ANYONE drawn to a key role in influencing important changes in the way society is organised would envy Isobel Dale's CV.

It is difficult to imagine better credentials for her new post from April as a non-executive director of the new Worcestershire Community Mental Health Trust. She has had a lifetime of clinical work in the community, a long record of public service, a business qualification and top rank experience in health service management.

What her CV does not include are the equally relevant personal qualities and happenings in her life that equip her for the post.

Mrs Dale lives within a stone's throw of Kidderminster General Hospital.

Her approach to the challenge is both practical and optimistic and guided by 40 years' experience. "There is a job to be done. My role is to see the new arrangement bring the best possible health services to the county and I will also doing my best for Wyre Forest."

"I think the most important thing will be to build people's confidence but that is not something that will happen overnight. It will start when people have their own good experiences."

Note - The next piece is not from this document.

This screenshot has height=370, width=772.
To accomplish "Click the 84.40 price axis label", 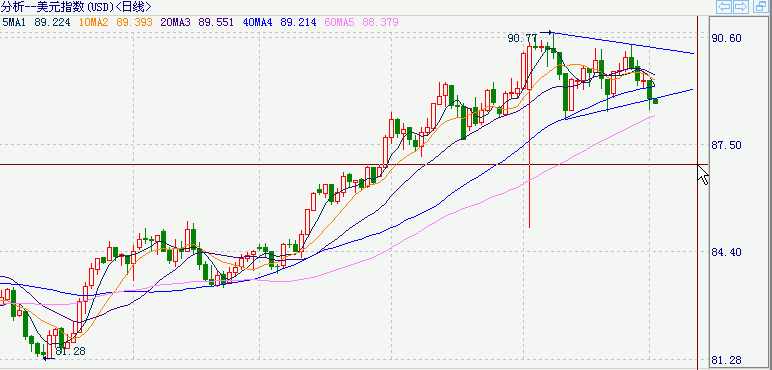I will pyautogui.click(x=727, y=252).
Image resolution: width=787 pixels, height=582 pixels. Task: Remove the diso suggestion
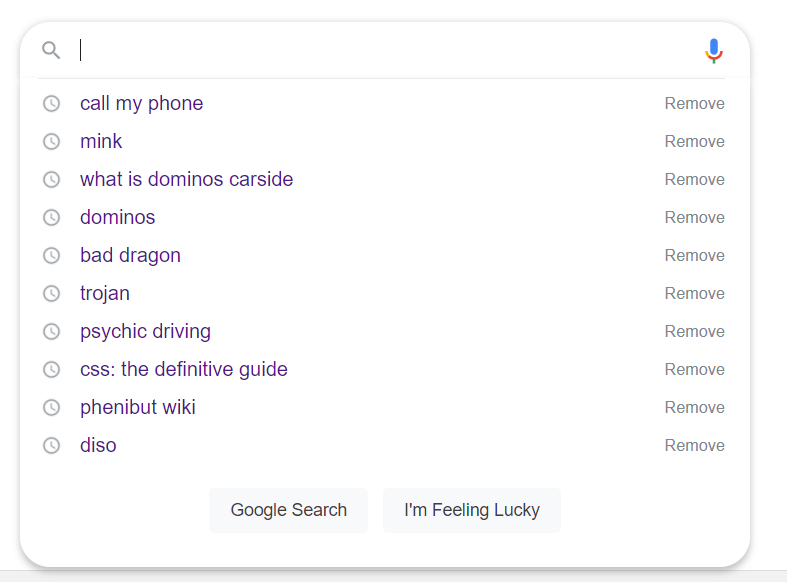tap(694, 446)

Mrs Dale's "training" started at aged eight during long months in isolation in a Scottish hospital with rheumatic fever. Mrs Dale, in tiptop health ever since and blessed with boundless energy, remembers vividly her "companions", the pine trees she could see through the window.

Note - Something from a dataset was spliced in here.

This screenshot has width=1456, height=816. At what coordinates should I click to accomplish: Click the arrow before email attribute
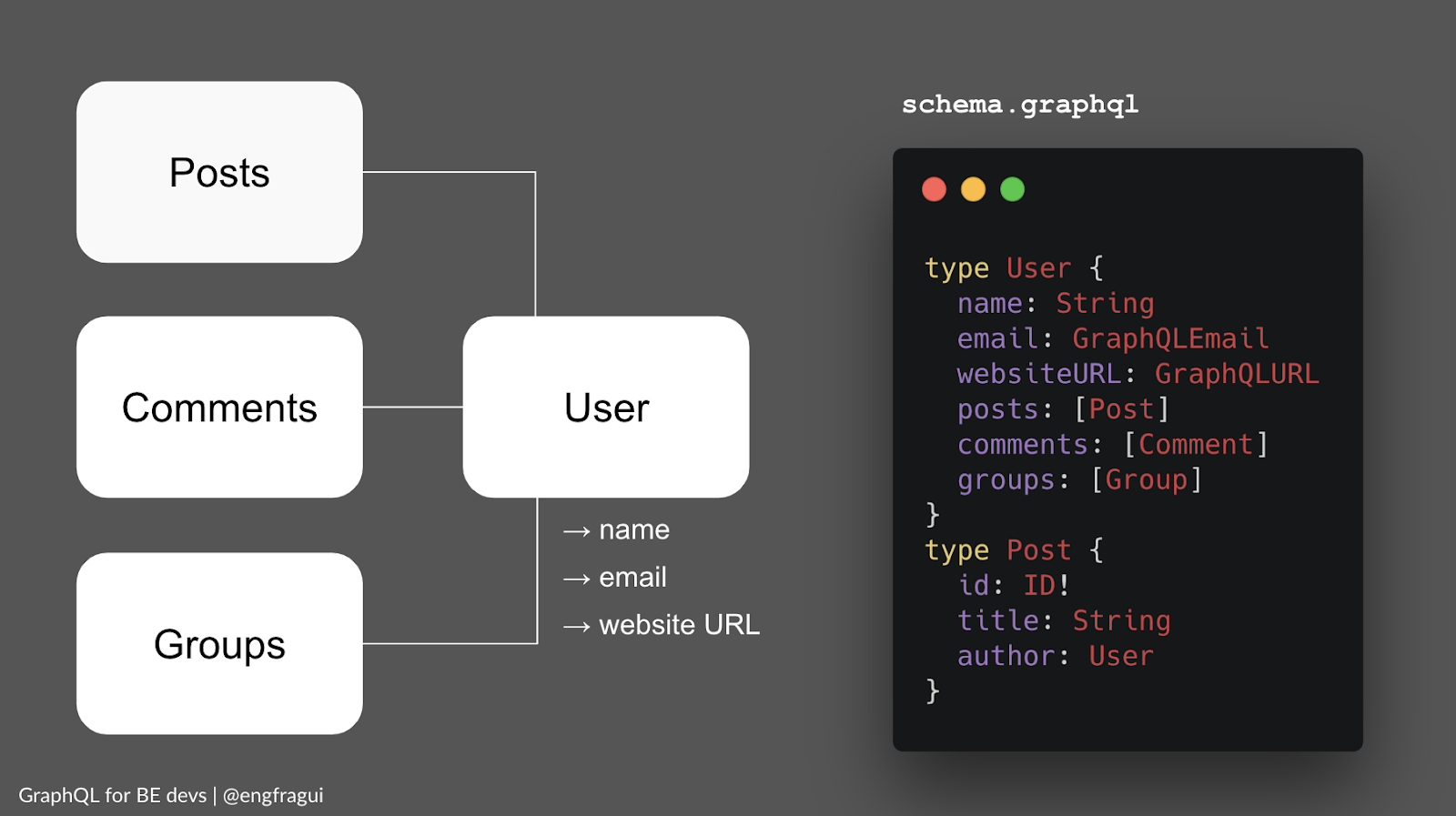576,579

It might have put her off hospitals forever. In fact it cemented her school girl determination to be a nurse. "Perhaps it was because they made me better!"

She went on to do midwifery and then armed herself with a Health Visiting diploma and specialised in children and audiology.

Motherhood did not prevent her from continuing to study for further qualifications, including a nurse teaching and a management degree so she could "marry clinical experience with business acumen". "I cannot understand anyone who does not want to increase their knowledge in their work."

She climbed to a community service management position at Birmingham Children's Hospital and also became a health advisor to Birmingham Local Education Authority.

She has recently retired from her 23 year-long-post as a JP partly because of her new appointment but also to spend more time with her "always supportive husband" Chris. She hopes to improve as the "incompetent crew" on his yacht and enjoy her baby grandson and lifelong hobby of gardening.

She also intends to become a champion of anti-ageism. "The compassion and experience I bring into the work I do now I would never have had to offer 20 years ago."